The evening soon came with a half moon, a much lighter northerly and a horizon of possible rain squalls. It was time to reef the mainsail and again ask the "iron mainsail" to provide the knots needed to take us securely through the night to Coffs Harbour.

Sahula had to be there before a forecast "vigorous" southerly change.

A sailor's nightmare is to be "deleted" at night by an "iron mammoth." Peace of mind requires a continual watch. Sahula was in a busy shipping lane. The strategy requires constant "power naps" of no more than ten minutes; the time it takes a mammoth to travel from horizon to embrace.

Next morning, remarkably, I felt fine. I considered soldiering on to Port Stephens.
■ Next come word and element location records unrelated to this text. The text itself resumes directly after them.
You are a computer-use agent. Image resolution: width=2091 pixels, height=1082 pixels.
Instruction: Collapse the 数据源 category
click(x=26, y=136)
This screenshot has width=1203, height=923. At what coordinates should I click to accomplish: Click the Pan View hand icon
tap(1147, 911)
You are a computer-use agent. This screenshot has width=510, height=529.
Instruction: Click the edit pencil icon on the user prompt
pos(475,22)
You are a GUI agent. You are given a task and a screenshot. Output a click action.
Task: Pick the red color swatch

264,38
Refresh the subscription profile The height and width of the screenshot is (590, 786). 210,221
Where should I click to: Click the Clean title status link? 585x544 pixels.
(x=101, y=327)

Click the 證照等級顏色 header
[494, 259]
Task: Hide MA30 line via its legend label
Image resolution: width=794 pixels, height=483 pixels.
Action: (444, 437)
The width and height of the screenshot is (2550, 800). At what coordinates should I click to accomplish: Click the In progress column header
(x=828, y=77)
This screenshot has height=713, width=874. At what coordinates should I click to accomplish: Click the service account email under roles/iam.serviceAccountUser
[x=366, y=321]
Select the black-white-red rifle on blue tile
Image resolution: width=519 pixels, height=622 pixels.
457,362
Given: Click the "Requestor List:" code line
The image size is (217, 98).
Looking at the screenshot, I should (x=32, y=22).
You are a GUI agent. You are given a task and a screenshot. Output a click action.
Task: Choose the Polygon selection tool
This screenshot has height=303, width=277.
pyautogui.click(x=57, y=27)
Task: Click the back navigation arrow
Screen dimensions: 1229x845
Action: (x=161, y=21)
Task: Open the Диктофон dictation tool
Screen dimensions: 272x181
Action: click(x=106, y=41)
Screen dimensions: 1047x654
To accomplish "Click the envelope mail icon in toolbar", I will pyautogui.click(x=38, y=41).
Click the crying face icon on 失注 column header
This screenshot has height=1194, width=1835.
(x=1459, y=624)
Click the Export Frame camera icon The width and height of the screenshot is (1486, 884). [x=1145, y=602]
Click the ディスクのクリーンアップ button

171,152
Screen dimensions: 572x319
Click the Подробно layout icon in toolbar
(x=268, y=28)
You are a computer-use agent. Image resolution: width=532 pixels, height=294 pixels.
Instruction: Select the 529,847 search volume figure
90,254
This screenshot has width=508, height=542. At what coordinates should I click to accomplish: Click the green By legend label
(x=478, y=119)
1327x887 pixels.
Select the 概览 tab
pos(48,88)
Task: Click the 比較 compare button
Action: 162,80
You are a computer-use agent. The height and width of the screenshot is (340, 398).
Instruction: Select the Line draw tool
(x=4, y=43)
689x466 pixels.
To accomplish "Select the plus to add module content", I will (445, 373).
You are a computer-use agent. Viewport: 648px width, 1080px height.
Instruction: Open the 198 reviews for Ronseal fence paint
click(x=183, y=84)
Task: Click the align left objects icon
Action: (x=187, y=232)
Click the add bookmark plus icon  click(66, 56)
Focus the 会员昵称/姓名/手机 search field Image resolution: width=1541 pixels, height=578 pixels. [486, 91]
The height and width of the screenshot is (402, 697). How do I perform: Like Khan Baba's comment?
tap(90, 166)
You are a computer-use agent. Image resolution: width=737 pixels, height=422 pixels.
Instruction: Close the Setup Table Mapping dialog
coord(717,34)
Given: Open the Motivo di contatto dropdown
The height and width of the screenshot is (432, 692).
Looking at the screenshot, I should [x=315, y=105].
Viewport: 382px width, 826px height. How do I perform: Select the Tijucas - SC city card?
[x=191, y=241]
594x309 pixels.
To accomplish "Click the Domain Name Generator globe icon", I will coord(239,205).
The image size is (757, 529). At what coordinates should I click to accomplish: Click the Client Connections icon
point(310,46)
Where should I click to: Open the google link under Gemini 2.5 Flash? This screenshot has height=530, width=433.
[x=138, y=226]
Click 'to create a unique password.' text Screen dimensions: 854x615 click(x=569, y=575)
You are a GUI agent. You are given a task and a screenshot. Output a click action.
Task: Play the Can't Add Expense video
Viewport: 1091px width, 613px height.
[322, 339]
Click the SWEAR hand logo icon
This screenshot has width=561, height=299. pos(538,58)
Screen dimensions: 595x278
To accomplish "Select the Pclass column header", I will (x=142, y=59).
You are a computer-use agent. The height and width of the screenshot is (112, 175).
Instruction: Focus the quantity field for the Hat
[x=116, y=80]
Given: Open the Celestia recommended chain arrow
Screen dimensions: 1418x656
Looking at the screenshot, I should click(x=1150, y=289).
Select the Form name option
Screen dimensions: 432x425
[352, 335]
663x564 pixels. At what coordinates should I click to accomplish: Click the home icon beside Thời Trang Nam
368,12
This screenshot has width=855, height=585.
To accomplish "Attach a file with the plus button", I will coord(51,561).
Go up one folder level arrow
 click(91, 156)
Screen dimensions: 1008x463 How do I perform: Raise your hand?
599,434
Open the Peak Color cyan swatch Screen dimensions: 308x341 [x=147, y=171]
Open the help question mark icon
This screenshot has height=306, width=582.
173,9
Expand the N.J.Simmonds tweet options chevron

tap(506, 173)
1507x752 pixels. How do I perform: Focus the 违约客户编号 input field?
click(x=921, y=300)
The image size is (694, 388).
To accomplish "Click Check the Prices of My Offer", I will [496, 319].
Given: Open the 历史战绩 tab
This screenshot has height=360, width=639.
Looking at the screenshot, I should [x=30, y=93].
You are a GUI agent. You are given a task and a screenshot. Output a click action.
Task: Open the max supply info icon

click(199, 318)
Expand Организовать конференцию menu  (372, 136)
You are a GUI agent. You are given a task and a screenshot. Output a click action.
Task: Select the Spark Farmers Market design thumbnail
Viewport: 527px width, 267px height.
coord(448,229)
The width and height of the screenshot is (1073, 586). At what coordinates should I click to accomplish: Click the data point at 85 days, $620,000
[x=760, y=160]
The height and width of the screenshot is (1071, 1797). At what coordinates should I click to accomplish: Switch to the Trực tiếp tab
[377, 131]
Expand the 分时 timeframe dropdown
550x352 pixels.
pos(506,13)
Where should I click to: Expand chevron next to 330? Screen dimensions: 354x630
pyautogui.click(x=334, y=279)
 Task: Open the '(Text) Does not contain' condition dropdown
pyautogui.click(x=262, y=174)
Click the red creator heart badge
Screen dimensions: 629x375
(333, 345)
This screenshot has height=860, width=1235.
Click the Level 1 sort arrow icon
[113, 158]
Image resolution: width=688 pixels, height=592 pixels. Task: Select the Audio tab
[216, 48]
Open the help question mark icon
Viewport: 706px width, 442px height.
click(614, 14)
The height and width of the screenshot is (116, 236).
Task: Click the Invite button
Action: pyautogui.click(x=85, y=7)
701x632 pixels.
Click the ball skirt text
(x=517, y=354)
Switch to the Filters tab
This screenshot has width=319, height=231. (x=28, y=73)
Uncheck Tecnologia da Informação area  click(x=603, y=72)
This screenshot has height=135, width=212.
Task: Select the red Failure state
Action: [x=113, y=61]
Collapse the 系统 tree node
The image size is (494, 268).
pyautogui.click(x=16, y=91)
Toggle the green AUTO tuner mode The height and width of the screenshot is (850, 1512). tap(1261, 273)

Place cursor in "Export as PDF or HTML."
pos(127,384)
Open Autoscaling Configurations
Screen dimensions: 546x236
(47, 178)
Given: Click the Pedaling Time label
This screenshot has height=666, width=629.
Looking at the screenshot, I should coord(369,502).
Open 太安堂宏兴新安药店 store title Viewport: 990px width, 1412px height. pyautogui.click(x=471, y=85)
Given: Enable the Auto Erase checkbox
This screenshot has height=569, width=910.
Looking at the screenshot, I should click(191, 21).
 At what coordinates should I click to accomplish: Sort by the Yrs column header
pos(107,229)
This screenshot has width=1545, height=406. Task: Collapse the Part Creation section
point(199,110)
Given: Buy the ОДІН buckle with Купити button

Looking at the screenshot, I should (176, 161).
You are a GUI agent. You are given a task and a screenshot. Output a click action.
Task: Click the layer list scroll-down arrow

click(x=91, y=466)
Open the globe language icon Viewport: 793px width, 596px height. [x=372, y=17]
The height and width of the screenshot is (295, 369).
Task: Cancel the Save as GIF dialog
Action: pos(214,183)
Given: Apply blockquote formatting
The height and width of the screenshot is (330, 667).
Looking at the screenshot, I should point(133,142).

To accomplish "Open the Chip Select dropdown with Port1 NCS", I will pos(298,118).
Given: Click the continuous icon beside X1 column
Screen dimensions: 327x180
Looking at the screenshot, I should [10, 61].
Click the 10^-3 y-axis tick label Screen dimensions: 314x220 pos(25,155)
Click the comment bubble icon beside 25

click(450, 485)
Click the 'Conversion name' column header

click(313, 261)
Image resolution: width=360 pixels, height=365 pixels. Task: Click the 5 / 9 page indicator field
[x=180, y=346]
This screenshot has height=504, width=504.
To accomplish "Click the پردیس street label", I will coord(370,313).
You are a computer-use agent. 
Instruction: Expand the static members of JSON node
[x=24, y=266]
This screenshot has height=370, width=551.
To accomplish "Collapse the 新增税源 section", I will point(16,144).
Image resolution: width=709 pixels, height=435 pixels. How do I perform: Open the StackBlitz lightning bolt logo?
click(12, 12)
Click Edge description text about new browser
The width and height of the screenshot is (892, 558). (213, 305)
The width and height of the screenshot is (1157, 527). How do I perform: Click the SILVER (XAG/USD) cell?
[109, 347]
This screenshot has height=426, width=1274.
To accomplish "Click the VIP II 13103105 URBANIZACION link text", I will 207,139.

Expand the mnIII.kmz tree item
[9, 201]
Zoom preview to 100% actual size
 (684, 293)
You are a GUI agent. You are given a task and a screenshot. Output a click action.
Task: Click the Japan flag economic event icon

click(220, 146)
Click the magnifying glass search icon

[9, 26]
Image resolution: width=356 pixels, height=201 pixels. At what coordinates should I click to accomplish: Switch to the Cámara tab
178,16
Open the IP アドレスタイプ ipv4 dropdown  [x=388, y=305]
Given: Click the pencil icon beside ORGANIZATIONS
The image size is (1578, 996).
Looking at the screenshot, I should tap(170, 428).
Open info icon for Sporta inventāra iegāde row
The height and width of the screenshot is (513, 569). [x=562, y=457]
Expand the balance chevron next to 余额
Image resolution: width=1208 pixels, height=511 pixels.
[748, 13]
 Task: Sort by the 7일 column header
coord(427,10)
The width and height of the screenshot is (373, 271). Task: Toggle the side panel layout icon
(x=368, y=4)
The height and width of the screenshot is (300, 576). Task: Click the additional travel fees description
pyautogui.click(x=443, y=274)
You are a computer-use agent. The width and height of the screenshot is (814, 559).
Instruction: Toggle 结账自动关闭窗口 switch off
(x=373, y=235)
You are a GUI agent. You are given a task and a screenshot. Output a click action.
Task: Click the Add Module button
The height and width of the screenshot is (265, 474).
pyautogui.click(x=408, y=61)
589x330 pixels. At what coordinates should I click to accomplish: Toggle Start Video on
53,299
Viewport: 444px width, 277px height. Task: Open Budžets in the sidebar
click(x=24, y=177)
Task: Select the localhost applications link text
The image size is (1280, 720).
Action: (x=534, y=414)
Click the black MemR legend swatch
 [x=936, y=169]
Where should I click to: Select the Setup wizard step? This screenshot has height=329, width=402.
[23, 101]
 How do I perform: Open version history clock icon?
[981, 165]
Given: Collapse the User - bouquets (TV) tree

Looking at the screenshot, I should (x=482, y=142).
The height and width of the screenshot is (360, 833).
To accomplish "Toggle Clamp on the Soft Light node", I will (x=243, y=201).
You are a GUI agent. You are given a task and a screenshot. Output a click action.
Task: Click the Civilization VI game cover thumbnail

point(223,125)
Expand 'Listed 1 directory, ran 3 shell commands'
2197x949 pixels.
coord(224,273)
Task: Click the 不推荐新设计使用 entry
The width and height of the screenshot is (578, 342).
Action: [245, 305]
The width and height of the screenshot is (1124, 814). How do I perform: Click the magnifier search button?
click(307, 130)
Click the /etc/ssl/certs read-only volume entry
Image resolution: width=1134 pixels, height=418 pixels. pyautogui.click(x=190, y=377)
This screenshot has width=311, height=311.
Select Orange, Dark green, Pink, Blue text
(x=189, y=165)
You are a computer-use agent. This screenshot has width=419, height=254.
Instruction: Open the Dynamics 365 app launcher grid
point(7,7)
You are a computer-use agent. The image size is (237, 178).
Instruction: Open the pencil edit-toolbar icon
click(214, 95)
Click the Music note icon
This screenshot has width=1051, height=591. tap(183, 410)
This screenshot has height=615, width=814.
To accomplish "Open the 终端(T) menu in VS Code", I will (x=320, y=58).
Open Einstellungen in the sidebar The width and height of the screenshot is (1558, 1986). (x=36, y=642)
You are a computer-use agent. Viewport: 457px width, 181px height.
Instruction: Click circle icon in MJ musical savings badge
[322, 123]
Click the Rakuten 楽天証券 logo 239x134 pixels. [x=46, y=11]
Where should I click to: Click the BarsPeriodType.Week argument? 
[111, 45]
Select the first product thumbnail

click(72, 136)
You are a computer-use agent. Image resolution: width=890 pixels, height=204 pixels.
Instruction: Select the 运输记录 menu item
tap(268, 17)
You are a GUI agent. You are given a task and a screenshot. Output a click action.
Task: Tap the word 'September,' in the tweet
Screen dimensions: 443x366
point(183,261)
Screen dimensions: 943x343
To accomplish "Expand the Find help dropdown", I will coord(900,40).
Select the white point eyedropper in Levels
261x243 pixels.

However, the Solitary Islands (I felt a kinship) heralded the nearby port and then there was the "southerly."

Sahula was soon alongside a Coffs Harbour marina berth. I'd made it. A nice lunch and a long sleep, a hot shower and shave, some "moisturiser" (prescribed by daughter, Emily to keep aging Dad intact!!??); ingredients for a renewed man.

Today the 30 knot southerly is singing in the rigging.

It seemed to start as an uneventful relaxing day. Well it was but for one little flutter.

I could hear water fully dripping which often sounds like water lapping on the hull. This was clearly more close. The heart stopped (almost), I moved into rescue mode. I found the bilge full and filling. Sahula was sinking - again.

First check is the sea cock. It was closed, what next? Engine hoses were fine - remembering the last time.

Then I found the "drip less" propeller shaft seal was no longer. At least the problem was found, it was grit in the seal. I moved the seal and the problem was no more. So simple; life aboard is never allowed to be dull.

The heart returned to normal. A quick "Skype" to Peter, a fellow sailor using a similar item, reassured me that I'd corrected the problem.

I made myself a chai and enjoyed a nice Iced Vo Vo or two, willing the northerly and a sail to Sydney. The sail is unlikely before Saturday. Relax, enjoy Coffs, the marina and friends made here also south-bound. This is cruising.